Dataset items:
====================
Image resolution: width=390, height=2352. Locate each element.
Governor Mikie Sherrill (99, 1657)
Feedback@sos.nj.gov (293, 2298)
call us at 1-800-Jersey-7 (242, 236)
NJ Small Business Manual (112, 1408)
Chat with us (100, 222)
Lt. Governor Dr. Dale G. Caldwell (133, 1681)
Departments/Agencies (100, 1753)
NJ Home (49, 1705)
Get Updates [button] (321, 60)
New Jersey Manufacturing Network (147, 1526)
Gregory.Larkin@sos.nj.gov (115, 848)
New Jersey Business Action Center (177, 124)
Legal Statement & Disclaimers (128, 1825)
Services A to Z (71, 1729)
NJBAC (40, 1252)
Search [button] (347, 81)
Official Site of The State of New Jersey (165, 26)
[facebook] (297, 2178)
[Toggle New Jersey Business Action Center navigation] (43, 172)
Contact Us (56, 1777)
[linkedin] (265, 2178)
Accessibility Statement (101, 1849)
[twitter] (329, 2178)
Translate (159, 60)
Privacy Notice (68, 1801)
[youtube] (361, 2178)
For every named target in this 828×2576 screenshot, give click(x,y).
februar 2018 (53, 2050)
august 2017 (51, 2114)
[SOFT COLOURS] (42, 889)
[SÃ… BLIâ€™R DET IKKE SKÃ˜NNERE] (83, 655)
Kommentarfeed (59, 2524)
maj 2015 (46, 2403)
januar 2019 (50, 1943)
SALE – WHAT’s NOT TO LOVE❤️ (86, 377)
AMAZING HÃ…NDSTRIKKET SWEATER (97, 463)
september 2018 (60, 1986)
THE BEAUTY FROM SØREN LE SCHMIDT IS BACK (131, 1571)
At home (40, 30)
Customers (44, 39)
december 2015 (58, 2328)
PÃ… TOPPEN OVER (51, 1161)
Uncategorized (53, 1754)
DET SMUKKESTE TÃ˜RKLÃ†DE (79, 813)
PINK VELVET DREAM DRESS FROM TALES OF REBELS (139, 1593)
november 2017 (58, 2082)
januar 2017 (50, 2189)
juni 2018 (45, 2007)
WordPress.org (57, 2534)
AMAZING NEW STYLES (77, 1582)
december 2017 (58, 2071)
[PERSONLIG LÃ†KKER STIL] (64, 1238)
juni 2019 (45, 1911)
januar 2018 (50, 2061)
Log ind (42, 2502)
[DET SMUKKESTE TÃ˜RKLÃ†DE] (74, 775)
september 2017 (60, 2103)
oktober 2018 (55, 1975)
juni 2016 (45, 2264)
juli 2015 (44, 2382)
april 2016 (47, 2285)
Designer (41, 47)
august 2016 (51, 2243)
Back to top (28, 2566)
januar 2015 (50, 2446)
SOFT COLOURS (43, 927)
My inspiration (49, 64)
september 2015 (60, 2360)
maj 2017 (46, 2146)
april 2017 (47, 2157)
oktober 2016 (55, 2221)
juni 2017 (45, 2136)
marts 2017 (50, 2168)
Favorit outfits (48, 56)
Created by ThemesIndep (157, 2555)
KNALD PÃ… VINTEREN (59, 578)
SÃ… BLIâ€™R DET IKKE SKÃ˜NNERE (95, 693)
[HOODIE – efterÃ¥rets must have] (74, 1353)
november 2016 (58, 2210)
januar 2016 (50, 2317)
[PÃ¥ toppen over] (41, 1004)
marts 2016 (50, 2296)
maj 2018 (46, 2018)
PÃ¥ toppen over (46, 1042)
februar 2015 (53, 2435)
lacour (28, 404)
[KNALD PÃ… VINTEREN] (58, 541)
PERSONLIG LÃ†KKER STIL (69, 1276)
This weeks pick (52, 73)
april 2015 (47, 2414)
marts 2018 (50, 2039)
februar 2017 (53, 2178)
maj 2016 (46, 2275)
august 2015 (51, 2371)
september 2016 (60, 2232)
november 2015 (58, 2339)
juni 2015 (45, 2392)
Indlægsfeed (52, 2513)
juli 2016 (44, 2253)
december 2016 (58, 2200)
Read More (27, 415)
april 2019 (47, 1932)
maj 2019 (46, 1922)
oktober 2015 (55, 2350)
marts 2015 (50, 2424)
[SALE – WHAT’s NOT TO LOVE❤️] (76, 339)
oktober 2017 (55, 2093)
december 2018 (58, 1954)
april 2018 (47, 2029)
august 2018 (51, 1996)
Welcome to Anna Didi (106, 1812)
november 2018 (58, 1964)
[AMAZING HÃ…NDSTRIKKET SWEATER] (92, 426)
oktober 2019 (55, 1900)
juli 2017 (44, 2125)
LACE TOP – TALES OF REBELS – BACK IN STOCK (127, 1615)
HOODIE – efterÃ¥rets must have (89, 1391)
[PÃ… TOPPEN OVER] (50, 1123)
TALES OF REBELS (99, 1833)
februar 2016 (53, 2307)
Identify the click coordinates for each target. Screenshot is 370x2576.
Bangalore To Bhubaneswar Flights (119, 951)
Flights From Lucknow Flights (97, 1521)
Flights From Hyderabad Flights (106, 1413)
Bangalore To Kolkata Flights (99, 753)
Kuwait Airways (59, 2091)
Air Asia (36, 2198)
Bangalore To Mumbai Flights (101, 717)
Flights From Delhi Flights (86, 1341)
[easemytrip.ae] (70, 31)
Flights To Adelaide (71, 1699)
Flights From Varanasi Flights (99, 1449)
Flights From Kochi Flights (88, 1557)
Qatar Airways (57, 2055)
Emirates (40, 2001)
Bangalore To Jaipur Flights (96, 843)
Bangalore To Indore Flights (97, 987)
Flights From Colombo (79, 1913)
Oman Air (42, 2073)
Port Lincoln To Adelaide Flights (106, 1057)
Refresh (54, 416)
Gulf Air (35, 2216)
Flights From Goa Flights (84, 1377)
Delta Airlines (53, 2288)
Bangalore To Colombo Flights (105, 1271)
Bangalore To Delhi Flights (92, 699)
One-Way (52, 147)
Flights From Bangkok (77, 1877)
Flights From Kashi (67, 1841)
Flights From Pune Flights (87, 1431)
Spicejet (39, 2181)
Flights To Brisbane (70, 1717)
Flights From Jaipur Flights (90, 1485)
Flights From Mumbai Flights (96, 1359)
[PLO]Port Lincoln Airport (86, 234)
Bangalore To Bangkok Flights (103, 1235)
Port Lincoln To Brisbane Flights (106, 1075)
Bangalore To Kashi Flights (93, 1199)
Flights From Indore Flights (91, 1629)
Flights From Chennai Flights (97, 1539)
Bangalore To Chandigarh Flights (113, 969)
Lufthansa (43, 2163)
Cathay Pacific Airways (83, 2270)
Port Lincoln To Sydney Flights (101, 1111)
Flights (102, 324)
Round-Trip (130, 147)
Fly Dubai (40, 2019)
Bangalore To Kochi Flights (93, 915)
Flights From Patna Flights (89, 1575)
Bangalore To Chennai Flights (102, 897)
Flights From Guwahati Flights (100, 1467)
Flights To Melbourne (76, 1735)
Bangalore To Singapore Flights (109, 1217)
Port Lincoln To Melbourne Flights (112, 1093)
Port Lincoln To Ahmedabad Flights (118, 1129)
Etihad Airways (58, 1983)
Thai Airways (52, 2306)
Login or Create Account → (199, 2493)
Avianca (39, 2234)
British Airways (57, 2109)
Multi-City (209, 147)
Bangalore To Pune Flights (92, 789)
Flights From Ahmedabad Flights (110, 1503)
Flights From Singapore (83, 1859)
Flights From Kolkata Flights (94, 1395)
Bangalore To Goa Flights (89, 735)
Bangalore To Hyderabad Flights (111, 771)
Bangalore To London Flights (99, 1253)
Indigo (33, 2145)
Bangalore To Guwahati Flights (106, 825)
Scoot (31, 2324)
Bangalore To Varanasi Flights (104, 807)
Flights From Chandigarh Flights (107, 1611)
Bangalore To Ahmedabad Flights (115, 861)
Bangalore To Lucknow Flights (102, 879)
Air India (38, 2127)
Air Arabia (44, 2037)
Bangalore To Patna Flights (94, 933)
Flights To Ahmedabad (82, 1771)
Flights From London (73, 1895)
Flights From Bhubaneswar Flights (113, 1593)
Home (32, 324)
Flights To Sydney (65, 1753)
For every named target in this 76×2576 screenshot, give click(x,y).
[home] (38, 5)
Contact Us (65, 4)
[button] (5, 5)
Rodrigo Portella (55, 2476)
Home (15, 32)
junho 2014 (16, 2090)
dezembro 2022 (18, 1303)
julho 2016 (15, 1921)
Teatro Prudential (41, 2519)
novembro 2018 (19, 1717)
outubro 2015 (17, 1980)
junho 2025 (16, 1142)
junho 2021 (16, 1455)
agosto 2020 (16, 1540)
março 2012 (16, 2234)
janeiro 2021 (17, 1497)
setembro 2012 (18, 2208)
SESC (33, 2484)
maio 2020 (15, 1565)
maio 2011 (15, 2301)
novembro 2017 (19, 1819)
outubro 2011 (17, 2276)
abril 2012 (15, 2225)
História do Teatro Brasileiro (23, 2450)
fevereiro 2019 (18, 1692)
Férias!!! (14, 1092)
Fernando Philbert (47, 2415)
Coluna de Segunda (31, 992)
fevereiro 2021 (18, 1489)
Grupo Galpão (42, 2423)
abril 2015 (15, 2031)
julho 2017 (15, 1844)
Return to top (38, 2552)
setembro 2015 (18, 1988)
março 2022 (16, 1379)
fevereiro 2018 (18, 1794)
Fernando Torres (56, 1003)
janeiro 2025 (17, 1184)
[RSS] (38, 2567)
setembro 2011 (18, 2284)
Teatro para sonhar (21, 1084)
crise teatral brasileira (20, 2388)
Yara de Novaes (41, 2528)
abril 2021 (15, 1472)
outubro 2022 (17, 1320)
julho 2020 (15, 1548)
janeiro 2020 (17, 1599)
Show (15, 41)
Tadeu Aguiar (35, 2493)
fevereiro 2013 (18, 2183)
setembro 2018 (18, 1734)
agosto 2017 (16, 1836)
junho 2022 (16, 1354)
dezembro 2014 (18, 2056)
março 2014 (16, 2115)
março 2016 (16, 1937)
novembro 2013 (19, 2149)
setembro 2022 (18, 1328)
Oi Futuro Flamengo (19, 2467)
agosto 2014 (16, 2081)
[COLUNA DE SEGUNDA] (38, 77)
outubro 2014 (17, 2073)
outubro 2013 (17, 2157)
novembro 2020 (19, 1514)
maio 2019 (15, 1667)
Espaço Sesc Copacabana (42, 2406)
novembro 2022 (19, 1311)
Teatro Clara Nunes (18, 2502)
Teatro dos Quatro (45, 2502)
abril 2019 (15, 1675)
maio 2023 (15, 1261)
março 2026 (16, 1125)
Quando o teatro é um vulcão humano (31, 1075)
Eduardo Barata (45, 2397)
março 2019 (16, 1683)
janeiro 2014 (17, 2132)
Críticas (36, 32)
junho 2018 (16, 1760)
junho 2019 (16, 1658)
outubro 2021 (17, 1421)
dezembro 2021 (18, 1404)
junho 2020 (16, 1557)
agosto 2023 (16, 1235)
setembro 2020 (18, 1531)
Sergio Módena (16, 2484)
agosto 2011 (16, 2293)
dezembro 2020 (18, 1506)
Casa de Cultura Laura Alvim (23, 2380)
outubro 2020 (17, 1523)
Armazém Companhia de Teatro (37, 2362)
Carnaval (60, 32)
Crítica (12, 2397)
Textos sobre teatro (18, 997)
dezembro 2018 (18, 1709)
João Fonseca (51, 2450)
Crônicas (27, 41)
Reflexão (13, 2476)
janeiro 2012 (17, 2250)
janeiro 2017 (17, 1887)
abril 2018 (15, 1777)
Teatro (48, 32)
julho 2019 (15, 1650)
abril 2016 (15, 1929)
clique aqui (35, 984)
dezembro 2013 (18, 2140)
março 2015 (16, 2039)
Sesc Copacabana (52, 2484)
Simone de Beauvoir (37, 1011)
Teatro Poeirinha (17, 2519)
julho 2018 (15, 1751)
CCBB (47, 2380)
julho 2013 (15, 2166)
====================
Wherever the string "give" appears in a line above, copy that line.

For every named target in this 828×2576 screenshot, give click(x,y).
For every named target in this 76×2576 screenshot, give click(x,y).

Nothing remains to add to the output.